:: Data for processing ::
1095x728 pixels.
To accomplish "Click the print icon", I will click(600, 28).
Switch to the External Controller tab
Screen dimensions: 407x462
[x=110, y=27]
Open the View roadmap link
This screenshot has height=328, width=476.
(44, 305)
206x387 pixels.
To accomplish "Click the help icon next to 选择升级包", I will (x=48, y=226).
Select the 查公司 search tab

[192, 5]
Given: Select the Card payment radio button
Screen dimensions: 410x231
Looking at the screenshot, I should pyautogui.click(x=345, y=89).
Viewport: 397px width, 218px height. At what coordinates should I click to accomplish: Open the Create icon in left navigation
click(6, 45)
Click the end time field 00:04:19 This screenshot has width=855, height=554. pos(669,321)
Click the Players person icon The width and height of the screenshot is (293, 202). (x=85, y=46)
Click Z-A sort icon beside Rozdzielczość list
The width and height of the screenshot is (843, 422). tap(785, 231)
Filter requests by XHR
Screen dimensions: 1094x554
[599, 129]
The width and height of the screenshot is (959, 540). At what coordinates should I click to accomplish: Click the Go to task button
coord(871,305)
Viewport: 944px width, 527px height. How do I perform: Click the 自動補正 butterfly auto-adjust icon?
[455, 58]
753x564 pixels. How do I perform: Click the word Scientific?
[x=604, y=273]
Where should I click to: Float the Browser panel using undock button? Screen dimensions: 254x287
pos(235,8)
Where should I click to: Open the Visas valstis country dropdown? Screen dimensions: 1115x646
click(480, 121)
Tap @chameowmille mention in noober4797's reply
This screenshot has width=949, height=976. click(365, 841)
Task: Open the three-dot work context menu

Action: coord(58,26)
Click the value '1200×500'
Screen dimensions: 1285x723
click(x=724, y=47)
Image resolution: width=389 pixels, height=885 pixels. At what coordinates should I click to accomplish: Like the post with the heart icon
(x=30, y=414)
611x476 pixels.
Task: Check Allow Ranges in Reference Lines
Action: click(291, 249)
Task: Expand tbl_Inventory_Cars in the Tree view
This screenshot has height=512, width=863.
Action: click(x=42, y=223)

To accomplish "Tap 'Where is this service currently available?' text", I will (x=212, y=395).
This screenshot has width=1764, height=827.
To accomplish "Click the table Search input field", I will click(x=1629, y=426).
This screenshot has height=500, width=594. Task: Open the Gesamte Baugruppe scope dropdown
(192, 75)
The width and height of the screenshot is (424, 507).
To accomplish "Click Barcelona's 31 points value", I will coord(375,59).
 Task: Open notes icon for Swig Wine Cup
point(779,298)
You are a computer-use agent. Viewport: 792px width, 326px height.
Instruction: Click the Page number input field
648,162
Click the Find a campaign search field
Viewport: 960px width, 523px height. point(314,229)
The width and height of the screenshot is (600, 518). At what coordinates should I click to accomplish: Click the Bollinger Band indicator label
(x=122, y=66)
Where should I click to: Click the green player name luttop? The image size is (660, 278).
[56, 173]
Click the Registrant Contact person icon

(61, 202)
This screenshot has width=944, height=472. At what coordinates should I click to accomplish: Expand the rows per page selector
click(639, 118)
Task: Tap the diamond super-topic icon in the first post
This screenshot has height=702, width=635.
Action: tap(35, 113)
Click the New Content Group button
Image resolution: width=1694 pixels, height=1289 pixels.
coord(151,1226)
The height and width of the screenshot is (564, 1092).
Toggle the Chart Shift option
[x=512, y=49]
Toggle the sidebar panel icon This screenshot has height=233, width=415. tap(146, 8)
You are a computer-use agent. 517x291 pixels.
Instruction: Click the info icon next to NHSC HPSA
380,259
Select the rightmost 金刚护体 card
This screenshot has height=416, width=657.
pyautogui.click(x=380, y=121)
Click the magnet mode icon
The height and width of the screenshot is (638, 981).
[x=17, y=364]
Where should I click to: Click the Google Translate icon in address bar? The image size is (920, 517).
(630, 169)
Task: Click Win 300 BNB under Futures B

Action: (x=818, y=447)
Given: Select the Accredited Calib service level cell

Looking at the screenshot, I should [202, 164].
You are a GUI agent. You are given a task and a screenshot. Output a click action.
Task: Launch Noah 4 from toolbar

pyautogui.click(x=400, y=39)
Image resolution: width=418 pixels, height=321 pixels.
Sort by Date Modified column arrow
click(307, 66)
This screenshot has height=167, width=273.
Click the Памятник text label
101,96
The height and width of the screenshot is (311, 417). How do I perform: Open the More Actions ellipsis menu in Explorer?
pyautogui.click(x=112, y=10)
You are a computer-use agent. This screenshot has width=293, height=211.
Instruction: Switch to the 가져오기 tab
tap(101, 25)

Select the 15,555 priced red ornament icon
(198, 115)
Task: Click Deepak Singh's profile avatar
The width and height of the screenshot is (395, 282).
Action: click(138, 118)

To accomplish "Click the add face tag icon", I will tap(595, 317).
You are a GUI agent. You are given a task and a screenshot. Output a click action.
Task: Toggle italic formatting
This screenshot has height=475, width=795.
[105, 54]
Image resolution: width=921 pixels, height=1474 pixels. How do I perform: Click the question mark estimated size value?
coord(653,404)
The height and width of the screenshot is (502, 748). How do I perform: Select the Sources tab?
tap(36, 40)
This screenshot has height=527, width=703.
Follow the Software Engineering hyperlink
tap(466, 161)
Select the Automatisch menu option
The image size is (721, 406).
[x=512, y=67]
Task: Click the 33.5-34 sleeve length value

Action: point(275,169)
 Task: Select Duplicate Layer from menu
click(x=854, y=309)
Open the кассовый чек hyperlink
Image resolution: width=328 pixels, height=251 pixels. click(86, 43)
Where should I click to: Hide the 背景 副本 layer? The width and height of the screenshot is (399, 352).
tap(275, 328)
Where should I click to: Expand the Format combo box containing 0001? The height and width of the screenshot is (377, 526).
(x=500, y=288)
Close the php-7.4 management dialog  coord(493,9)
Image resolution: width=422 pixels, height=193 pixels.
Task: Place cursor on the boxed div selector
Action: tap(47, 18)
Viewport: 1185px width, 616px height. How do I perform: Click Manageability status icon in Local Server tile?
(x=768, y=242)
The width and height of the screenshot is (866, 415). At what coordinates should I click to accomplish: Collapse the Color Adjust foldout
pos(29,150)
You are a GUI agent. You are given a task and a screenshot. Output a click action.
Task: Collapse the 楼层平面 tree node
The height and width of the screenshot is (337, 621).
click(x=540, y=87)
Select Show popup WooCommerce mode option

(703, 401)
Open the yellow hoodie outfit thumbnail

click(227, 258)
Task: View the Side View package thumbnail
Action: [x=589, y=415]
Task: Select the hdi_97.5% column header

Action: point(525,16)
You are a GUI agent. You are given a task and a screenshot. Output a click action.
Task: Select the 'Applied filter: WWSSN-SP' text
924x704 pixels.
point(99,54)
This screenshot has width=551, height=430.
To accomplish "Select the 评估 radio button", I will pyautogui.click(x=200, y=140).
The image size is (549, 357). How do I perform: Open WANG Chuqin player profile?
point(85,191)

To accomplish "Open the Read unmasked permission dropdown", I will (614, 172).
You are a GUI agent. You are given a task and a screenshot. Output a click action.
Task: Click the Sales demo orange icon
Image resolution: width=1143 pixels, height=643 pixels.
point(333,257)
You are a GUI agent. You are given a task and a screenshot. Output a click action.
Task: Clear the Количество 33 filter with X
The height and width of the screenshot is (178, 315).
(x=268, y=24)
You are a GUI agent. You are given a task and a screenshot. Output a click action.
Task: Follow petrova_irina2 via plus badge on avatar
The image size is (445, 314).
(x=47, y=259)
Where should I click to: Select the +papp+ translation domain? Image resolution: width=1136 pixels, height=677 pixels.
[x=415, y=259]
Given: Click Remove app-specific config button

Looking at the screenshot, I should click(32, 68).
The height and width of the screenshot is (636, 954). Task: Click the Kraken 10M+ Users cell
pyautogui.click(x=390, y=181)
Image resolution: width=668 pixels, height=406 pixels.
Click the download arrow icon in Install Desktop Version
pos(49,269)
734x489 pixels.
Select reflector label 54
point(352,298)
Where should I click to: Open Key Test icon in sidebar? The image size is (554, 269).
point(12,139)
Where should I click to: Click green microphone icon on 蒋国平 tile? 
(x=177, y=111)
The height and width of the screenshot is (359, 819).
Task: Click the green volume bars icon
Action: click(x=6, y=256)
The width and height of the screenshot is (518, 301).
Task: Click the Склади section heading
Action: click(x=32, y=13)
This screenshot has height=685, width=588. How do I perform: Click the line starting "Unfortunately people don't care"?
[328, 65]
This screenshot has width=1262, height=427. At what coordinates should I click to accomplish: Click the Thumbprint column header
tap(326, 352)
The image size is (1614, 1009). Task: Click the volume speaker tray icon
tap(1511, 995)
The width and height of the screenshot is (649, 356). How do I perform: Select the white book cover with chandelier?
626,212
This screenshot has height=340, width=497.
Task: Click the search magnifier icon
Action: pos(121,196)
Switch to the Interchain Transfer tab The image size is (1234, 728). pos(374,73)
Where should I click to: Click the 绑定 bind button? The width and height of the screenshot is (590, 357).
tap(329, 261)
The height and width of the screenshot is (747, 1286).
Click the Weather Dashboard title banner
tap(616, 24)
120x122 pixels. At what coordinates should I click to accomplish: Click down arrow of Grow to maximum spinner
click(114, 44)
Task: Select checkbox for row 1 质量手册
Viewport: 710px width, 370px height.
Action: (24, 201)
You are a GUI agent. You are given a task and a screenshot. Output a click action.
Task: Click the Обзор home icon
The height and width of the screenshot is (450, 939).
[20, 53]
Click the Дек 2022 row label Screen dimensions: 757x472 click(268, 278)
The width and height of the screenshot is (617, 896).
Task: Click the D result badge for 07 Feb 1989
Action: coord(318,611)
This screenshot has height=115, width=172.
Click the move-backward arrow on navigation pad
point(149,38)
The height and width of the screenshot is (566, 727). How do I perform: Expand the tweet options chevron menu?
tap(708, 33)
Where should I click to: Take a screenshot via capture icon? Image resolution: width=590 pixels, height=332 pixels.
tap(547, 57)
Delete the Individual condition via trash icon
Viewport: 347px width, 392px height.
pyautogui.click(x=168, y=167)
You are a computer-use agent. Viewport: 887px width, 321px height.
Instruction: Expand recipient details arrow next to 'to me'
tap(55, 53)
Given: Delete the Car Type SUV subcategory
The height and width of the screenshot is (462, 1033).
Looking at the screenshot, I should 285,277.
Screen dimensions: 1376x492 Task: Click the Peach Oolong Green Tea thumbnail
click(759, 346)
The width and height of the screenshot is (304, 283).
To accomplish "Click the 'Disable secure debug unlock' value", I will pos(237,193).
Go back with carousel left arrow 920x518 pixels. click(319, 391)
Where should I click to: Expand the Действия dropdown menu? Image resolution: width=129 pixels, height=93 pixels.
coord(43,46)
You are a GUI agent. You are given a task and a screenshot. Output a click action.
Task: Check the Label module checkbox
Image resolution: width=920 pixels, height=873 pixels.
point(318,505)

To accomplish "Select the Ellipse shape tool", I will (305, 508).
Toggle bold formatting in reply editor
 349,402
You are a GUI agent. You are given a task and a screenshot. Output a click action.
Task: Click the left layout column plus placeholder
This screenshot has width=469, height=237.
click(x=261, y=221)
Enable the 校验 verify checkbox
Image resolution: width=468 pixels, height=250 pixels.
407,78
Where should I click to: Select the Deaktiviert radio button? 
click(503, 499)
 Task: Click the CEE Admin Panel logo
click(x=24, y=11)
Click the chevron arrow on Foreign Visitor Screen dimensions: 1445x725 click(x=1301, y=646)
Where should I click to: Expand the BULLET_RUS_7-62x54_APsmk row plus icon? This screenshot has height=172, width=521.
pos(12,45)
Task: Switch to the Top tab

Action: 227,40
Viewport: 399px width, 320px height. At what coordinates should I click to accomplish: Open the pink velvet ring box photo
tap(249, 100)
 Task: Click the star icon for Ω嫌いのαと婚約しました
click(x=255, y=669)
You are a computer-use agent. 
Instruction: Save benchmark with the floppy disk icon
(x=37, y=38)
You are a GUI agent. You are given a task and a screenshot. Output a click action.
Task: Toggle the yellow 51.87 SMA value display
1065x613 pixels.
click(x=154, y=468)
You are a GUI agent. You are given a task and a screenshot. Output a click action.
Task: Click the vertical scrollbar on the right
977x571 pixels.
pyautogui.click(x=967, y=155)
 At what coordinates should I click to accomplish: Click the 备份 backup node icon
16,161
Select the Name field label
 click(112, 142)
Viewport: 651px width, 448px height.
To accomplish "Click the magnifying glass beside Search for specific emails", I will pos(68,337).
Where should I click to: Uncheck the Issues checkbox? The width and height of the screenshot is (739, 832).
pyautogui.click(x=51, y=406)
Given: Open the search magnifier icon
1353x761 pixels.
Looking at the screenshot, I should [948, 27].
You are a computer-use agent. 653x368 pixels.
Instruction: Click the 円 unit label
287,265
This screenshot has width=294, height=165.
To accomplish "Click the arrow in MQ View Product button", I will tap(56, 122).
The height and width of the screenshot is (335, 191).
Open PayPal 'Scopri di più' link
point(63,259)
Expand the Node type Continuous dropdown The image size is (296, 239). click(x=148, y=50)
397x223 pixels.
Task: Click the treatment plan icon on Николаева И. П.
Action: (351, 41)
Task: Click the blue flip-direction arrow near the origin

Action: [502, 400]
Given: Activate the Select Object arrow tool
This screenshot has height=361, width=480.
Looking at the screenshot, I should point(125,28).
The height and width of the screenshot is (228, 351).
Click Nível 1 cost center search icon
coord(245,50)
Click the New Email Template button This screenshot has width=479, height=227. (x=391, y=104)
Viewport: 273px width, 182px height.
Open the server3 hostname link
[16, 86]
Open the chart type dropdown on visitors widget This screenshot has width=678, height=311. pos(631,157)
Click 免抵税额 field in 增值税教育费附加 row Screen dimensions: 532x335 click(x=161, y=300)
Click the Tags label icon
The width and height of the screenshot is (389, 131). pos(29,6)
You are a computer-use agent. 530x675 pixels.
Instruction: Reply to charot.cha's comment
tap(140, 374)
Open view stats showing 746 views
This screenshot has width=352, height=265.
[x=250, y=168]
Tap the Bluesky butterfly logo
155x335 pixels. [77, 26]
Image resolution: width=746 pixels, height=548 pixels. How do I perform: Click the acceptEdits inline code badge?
:::
Prompt - Where in the records does the string "computer" appear? Copy every line that has it.

Answer area -
You are a computer-use agent. Viewport: 792px width, 326px height.
You are a computer-use agent. 517x291 pixels.
You are a computer-use agent. This screenshot has width=293, height=211.
You are a computer-use agent. Viewport: 887px width, 321px height.
You are a computer-use agent. 
You are a computer-use agent. 653x368 pixels.
You are a computer-use agent. 530x675 pixels.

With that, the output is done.